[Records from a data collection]
────
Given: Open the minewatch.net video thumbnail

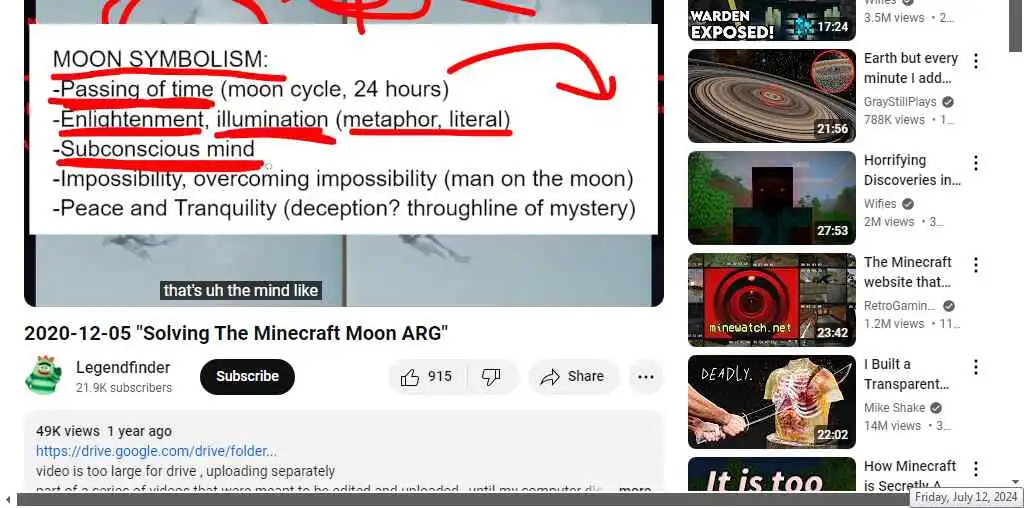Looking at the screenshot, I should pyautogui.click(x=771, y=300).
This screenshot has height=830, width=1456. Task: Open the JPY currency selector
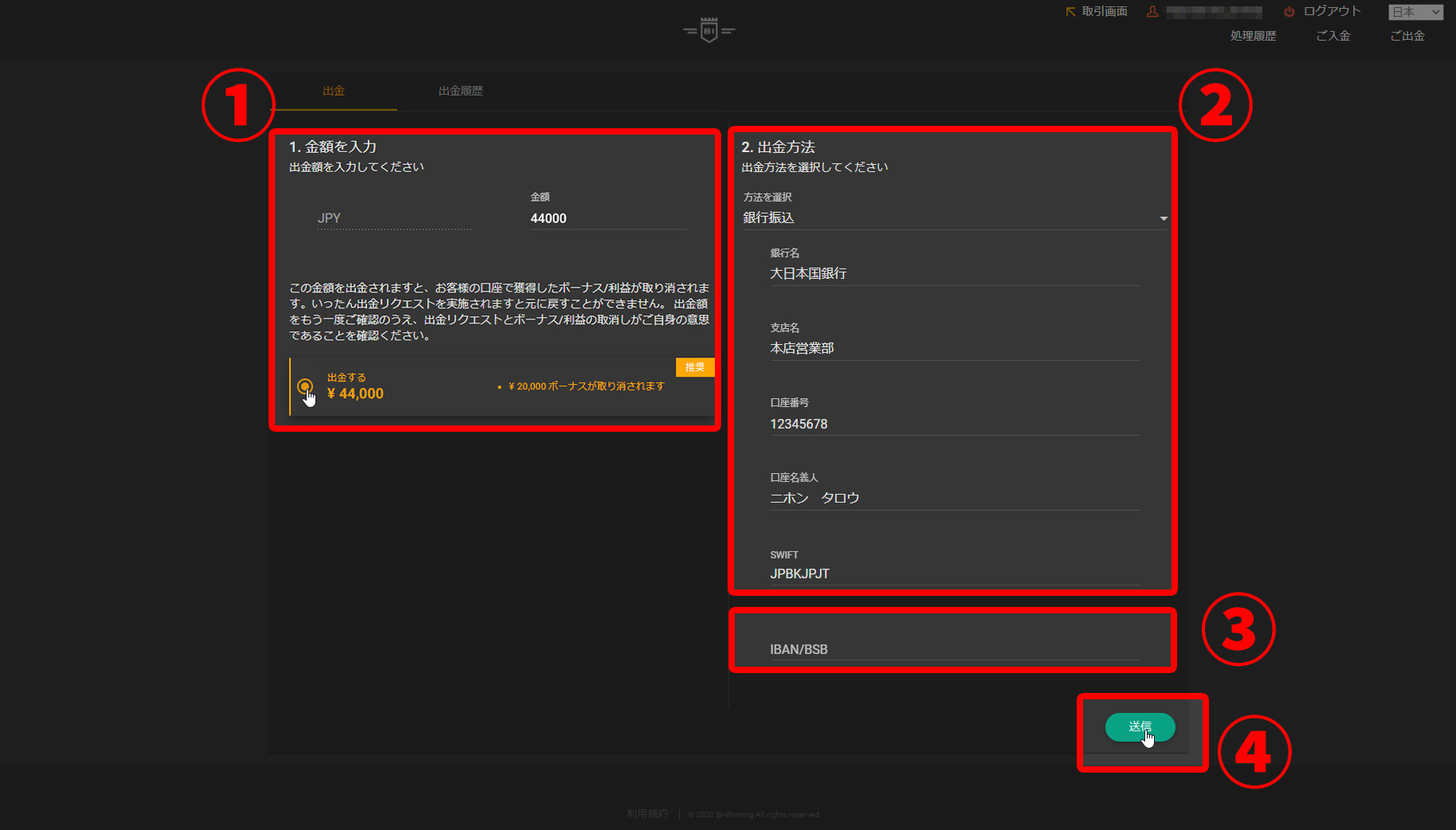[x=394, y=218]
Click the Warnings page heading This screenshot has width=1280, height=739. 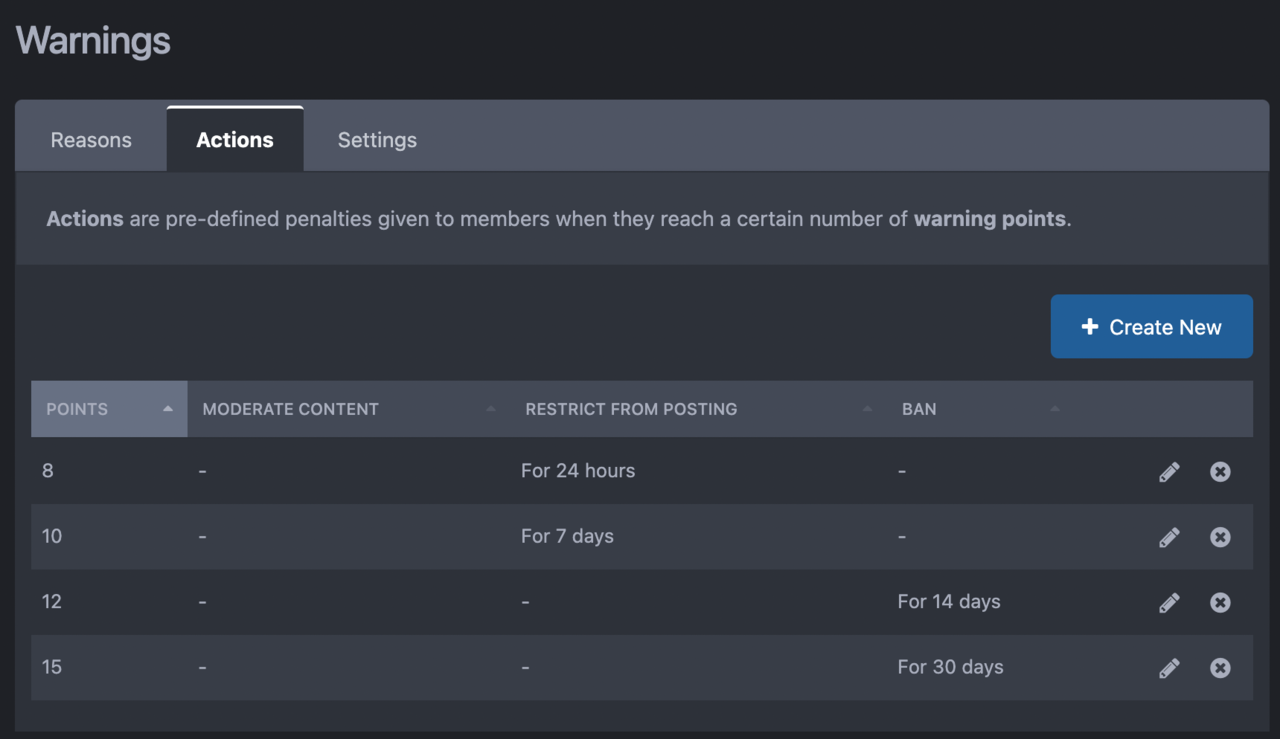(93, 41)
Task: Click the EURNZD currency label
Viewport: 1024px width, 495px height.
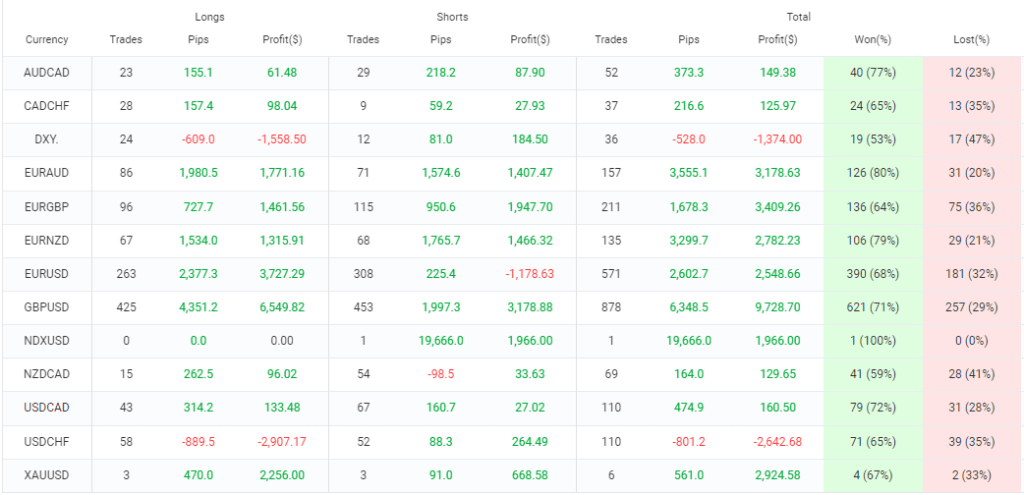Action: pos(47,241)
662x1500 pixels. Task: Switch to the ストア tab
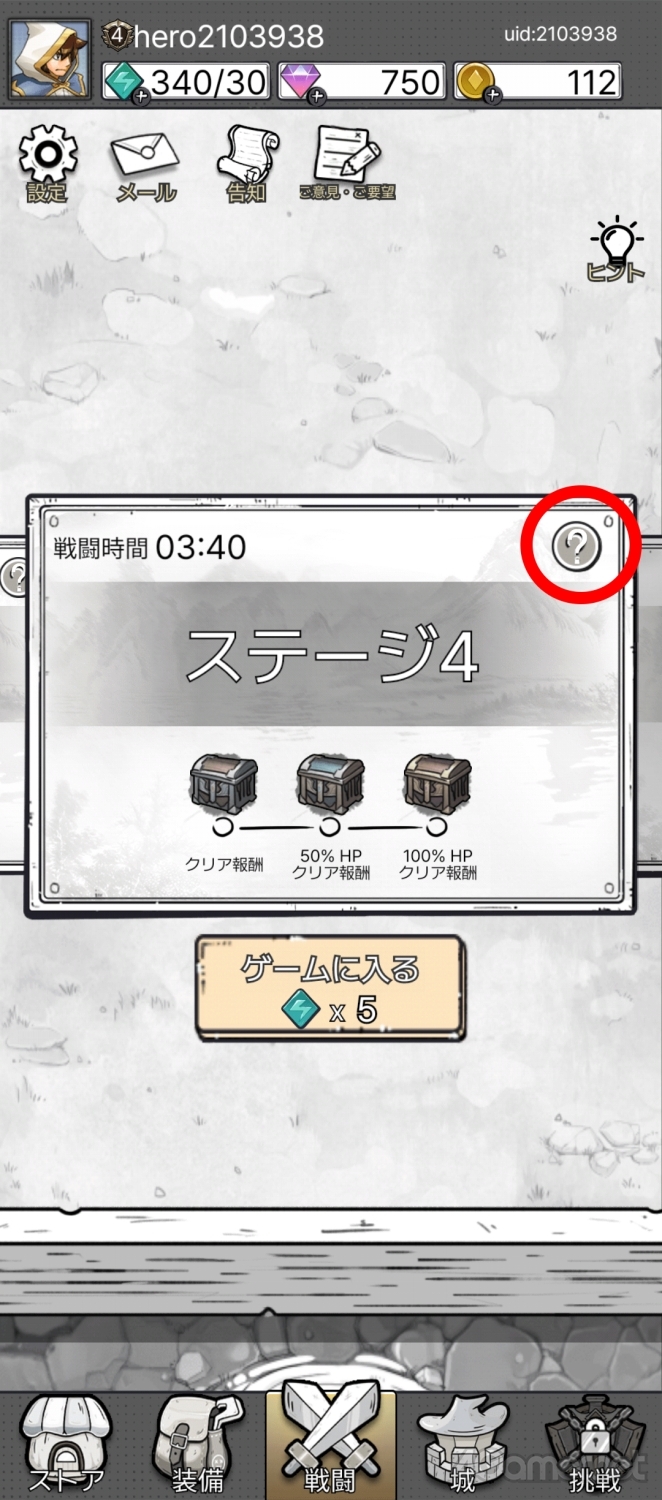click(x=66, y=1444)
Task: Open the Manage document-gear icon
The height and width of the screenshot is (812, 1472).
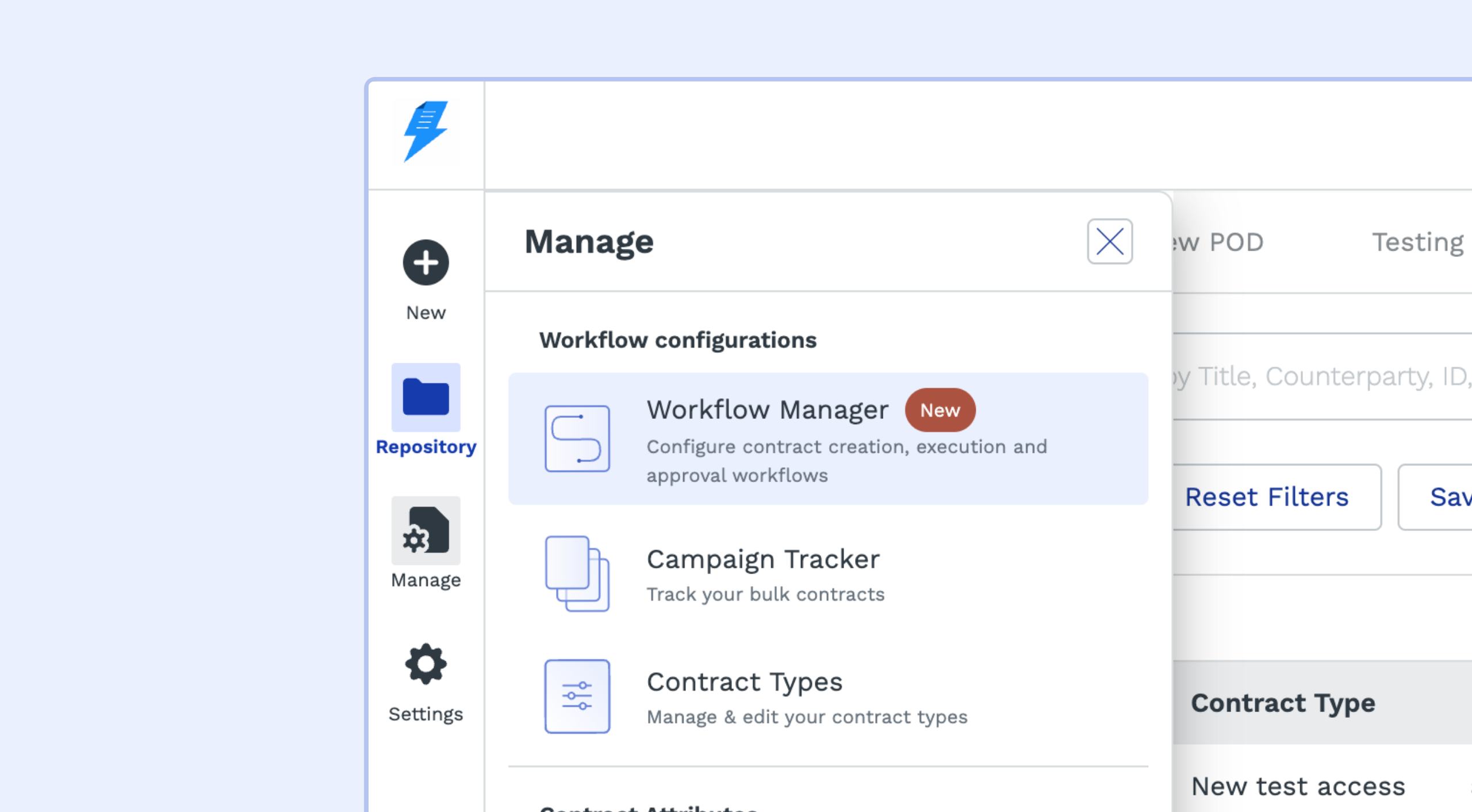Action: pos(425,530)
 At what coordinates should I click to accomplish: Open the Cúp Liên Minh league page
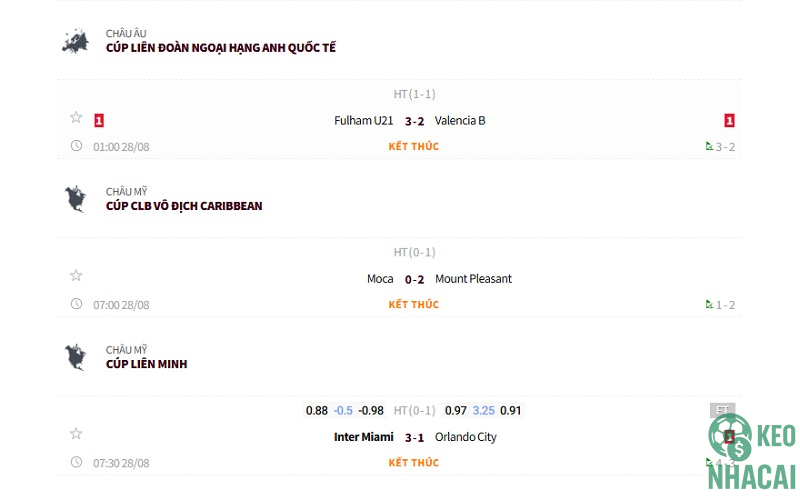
────
Give again, word for word, the line that contains "The height and" and every line after it through the end of the entries; omit the pictures.

The height and width of the screenshot is (812, 1472).
Action: pos(425,530)
 At what coordinates should I click to accomplish: Open the Cúp Liên Minh league page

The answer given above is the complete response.